== REQUEST ==
Render every line of the entries below as a JSON list of strings, one string per line, with blank lines and pictures omitted.

Records

** start **

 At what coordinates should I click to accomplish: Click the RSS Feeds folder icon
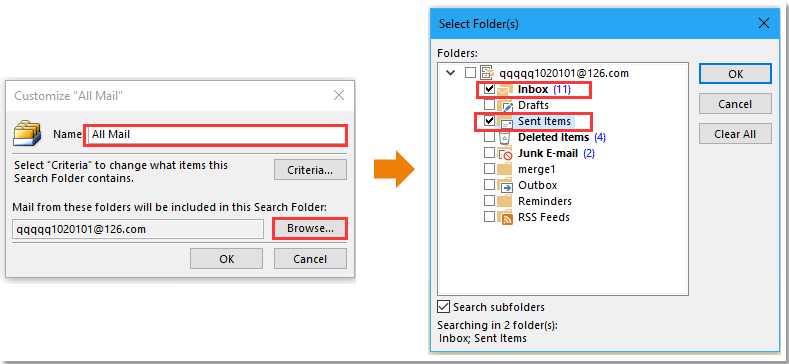[505, 217]
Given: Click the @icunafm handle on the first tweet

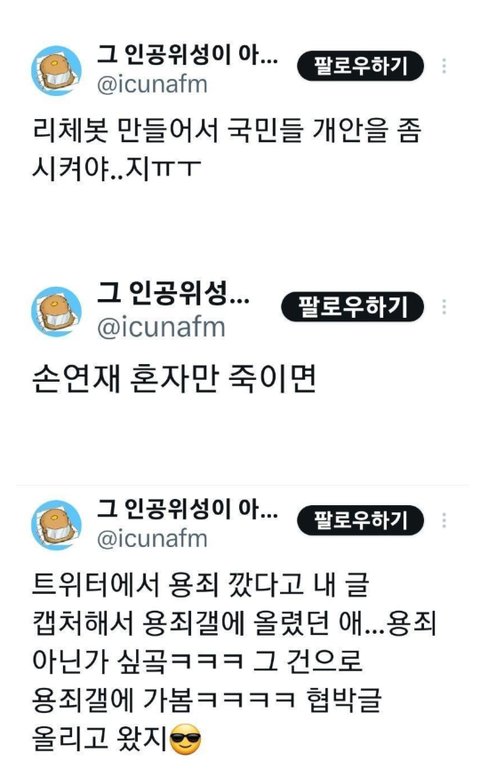Looking at the screenshot, I should pos(152,85).
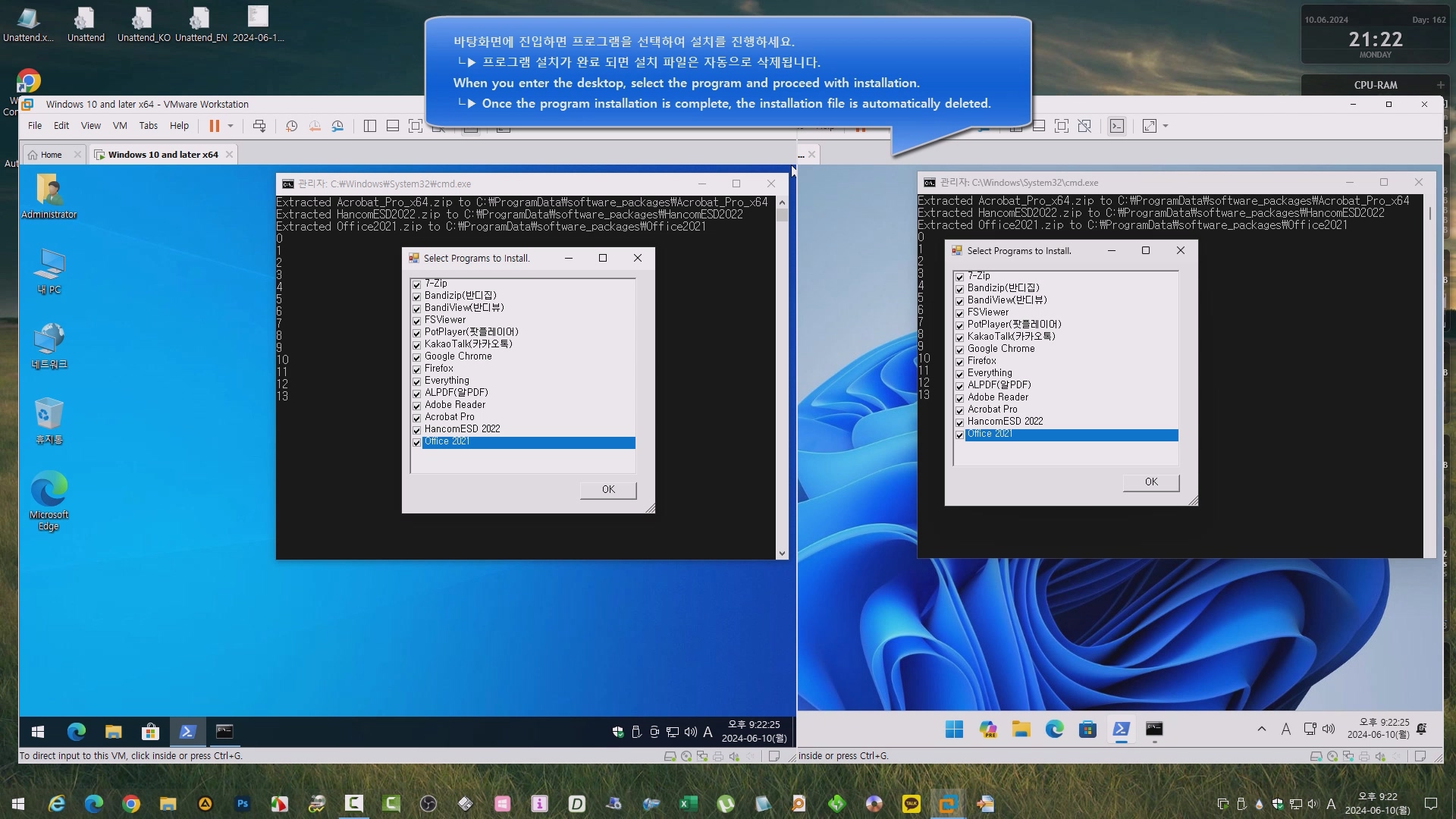Uncheck KakaoTalk checkbox in the right dialog

(959, 337)
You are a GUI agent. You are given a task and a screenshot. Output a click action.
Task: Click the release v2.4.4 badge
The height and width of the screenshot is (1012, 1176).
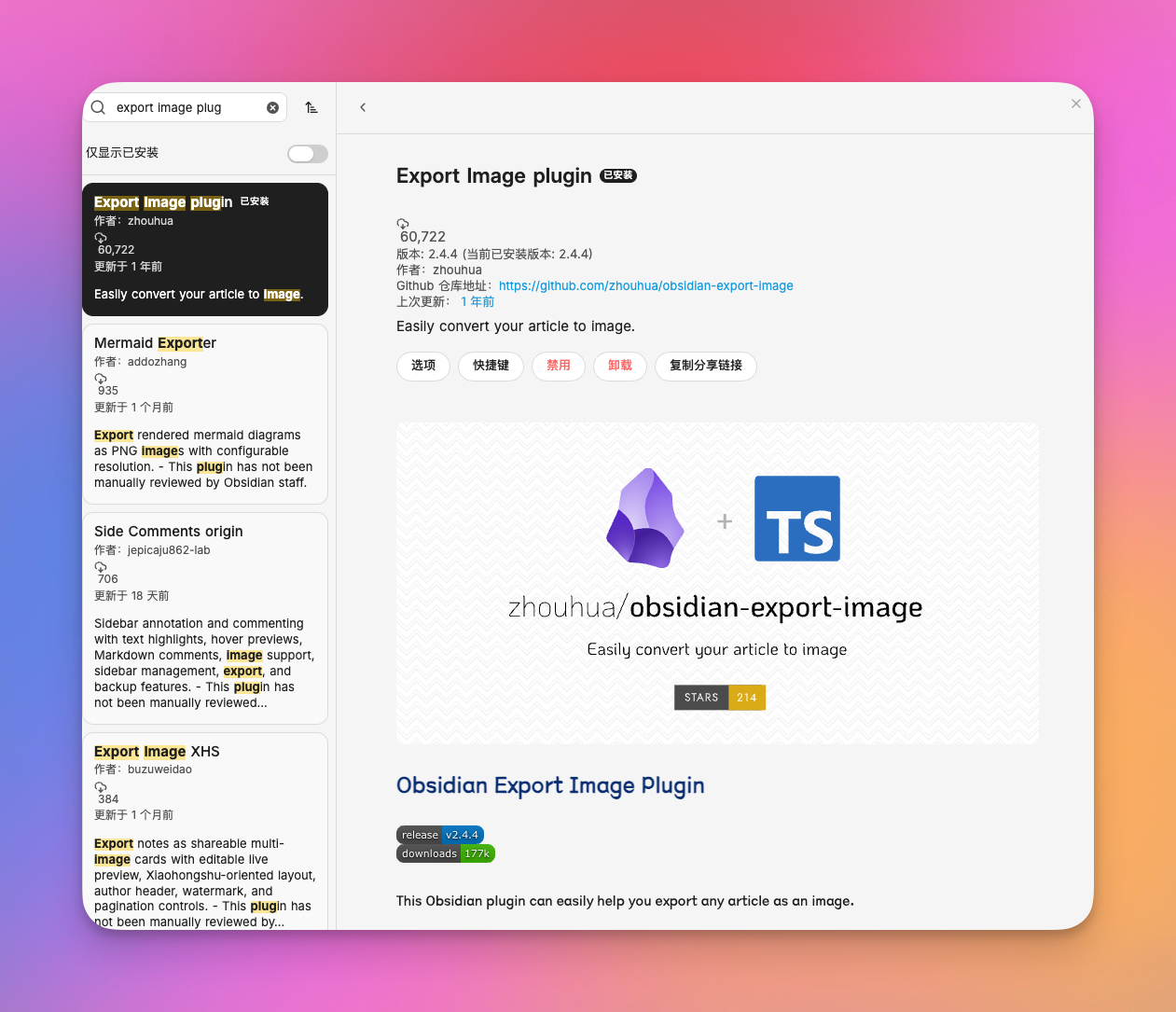pos(440,835)
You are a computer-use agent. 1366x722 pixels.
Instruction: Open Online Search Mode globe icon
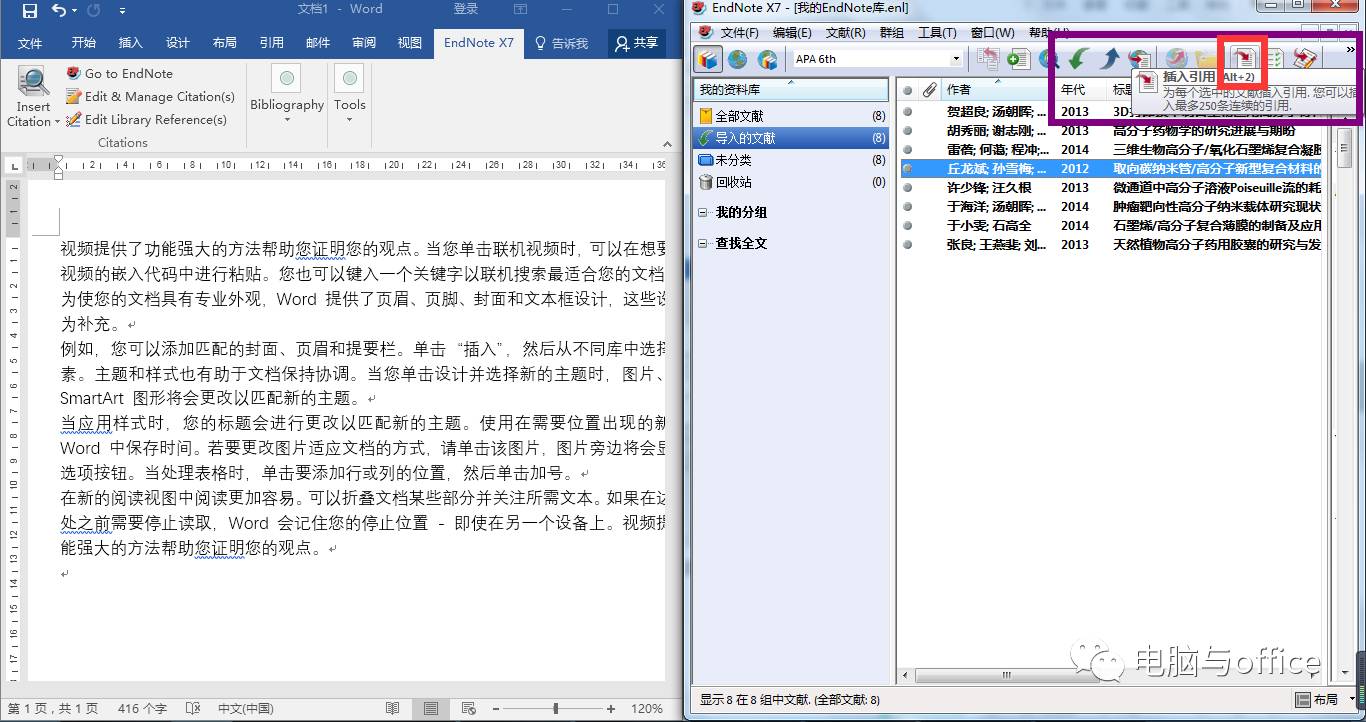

** end **

== RESPONSE BELOW ==
[
  " At what coordinates should I click to accomplish: Click the RSS Feeds folder icon",
  "[505, 217]",
  "Given: Click the @icunafm handle on the first tweet",
  "Looking at the screenshot, I should pos(152,85).",
  "Uncheck KakaoTalk checkbox in the right dialog",
  "(959, 337)",
  "You are a GUI agent. You are given a task and a screenshot. Output a click action.",
  "Task: Click the release v2.4.4 badge",
  "The height and width of the screenshot is (1012, 1176).",
  "pos(440,835)",
  "You are a computer-use agent. 1366x722 pixels.",
  "Instruction: Open Online Search Mode globe icon"
]